Wednesday, September 27, 2006

Last night, NFL star/crossover media hype juggernaut Terrell Owens allegedly attempted suicide. Throughout the day, conflicting reports surfaced and the suicide attempt went from breaking news, to a nasty rumor. Owens not only held an afternoon press conference denying the allegations, but also went as far as to practice this morning, hours after being released from Baylor Medical Center.
The question as to whether or not Owens actually attempted to kill himself, via overdosing on prescribed pain medication, or experienced an allergic reaction to the medicine (as he claims) will be the subject of every major sports show for the next week, and even on to mainstream news discussion shows on the cable news networks. In fact, during Owens' press conference this afternoon, CNN cut from live coverage of a high school hostage crisis to go live to Dallas where Owens was making his inevitable "these allegations are ridiculous" speech to throngs of sports/news media.

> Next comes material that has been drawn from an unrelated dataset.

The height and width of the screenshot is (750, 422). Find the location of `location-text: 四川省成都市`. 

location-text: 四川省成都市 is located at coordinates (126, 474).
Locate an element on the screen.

Though, because of Owens' mega stature, as far as athletes is concerned, this story is extremely relevant, there is another relevant underlying question as these events unfold. If, despite Owens' denial, he is clinically depressed; and even if he did not truly attempt to take his own life, but still has serious psychological issues, what part has the medic's blanketing of Owens' life played in his decline. There is no doubt that dealing with media pressure and living the life of a super athlete takes some getting used to, and is a skill that these men get paid millions to master; but isn't this perhaps a warning sign? And if it is, has the lack of compassion in the coverage of the first several hours since the story broke shown how truly irresponsible the news media can be?

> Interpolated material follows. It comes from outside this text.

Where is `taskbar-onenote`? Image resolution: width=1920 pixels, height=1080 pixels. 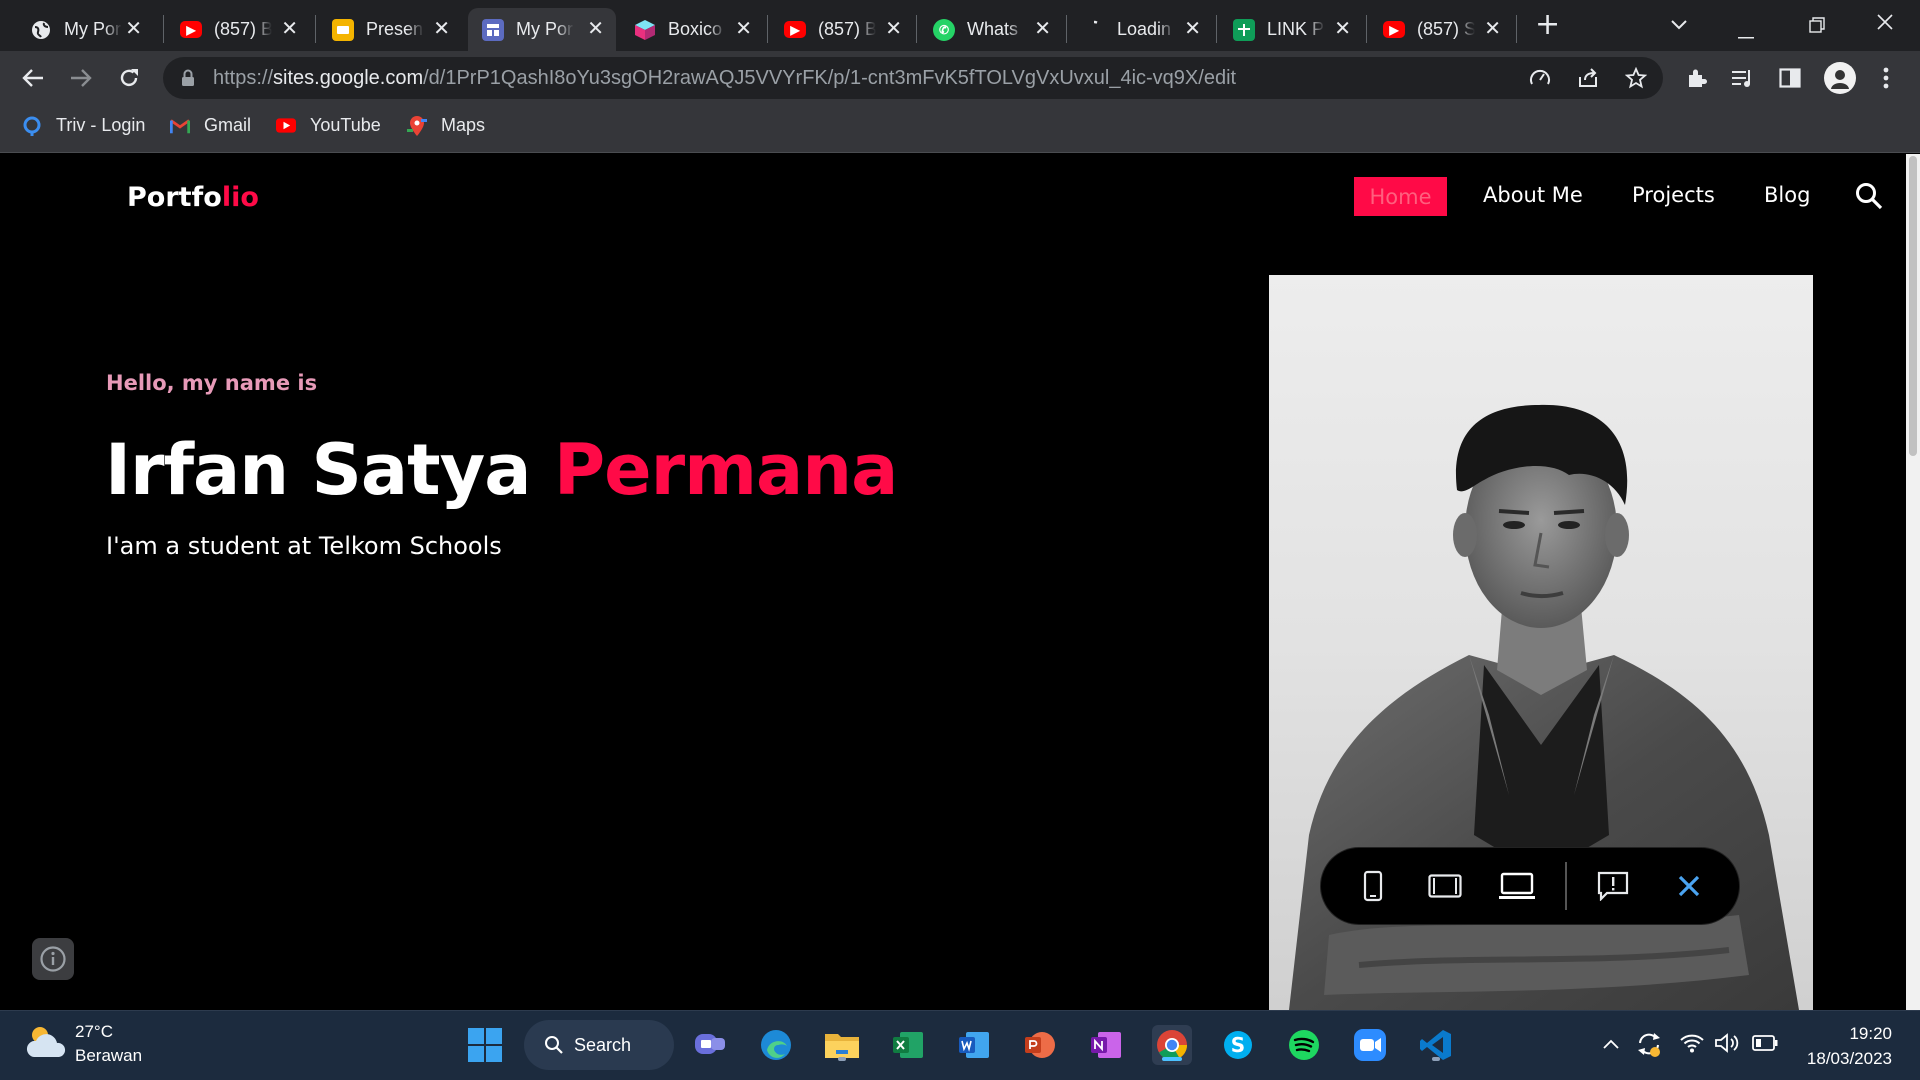
taskbar-onenote is located at coordinates (1106, 1045).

The man obviously plays with a different deck of cards than traditional journalists and critics, and there is no doubt that many of the decisions he's made have been suspect, if not irresponsible and morally corrupt. And I understand that it has now become cliche to criticize to over coverage of Owens' life. But I think the true story here isn't of a Dallas wide receiver perhaps attempting suicide (if a noose was found under Terry Glenn's bed, we'd be watching that story), this is the story of a sick man, ultimately losing his battle with the pressures applied not by his sport, but by the media. With 3 hours of daily discussion on ESPN, hours to fill on ESPNews, half a dozen cable news networks running out of Iraq footage, and literally dozens of radio talk shows from local to national to satellite - Terrell Owens became Deion Sanders, Allen Iverson, and Michael Jordan all rolled into one. And after too much coverage holding a magnifying glass up to everything he does, from his success on the field, his larger than life ego, and his effect on afternoon talk shows, he couldn't take it anymore. And instead of offering a hint of compassion, the news media covered this story not with compassion and sensitivity, but with the same insensitive, arrogant demeanor they would an election.
Maybe Terrell is telling the truth, and he's a fully functional, happy athlete who's mind is as healthy as his on field ego. Maybe his publicist was right when she said that Terrell has "25 million reasons to be happy." But the mere fact that we are even discussing a multi-millionaire's suicide attempt should tell us something. Unfortunately, that's a story too.